→ **Your objective**: The line containing "Click the serial: 318DD00 line" and each line after it, through the final line of the data, are to be retyped exactly, with pictures left out.

______

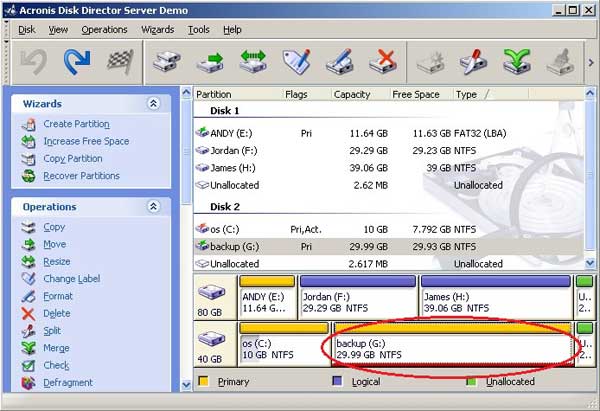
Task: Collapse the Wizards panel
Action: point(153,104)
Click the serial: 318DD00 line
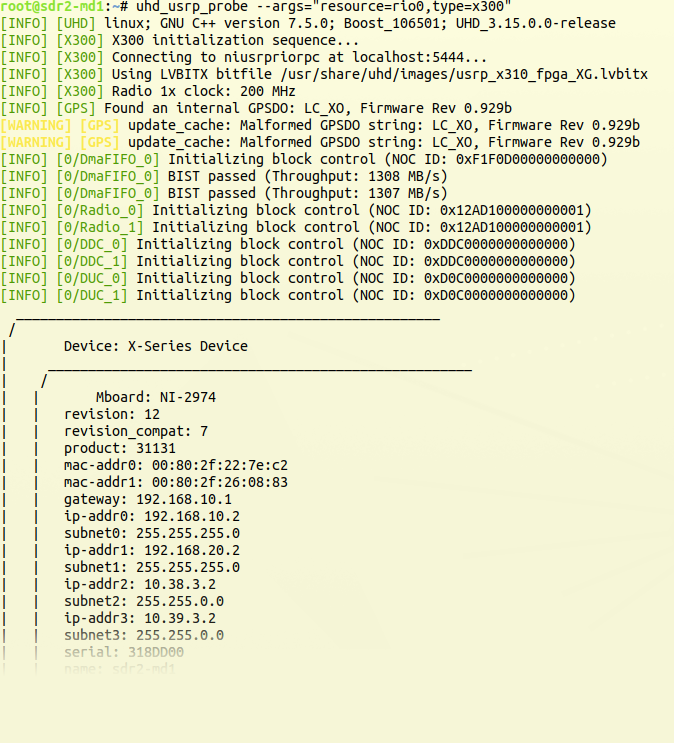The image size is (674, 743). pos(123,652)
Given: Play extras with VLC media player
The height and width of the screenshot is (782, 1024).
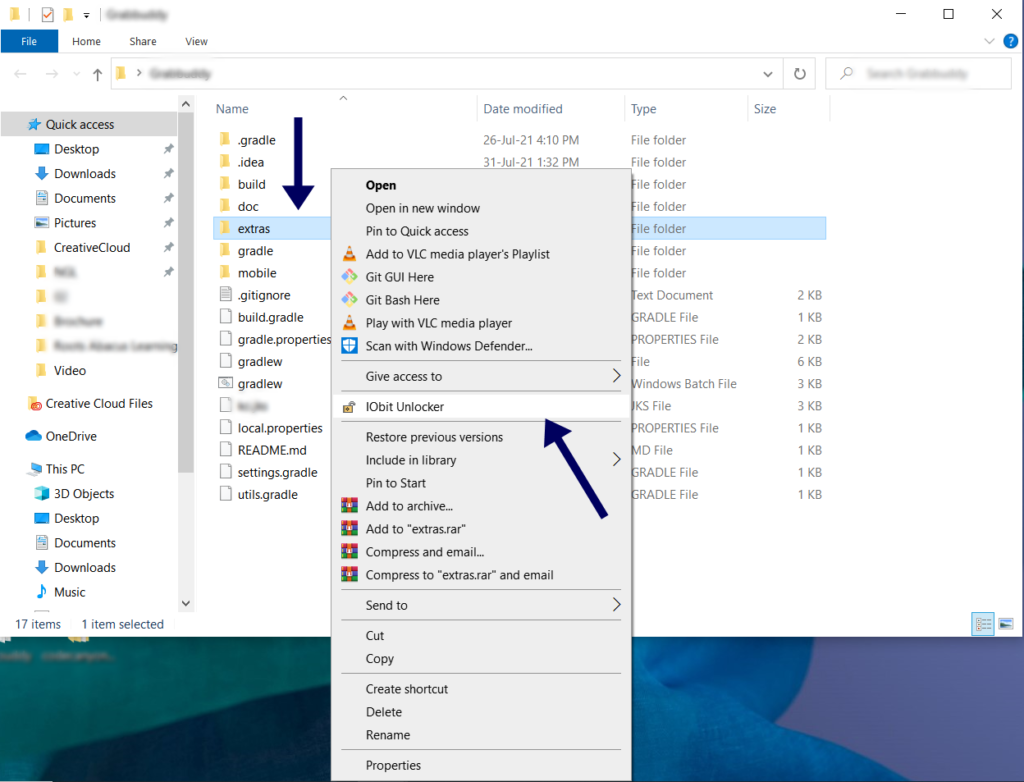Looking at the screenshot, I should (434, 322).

______

→ **Expected answer**:
Click the serial: 318DD00 line
The image size is (674, 743). pos(123,652)
Given: Play extras with VLC media player
The height and width of the screenshot is (782, 1024).
Looking at the screenshot, I should (434, 322).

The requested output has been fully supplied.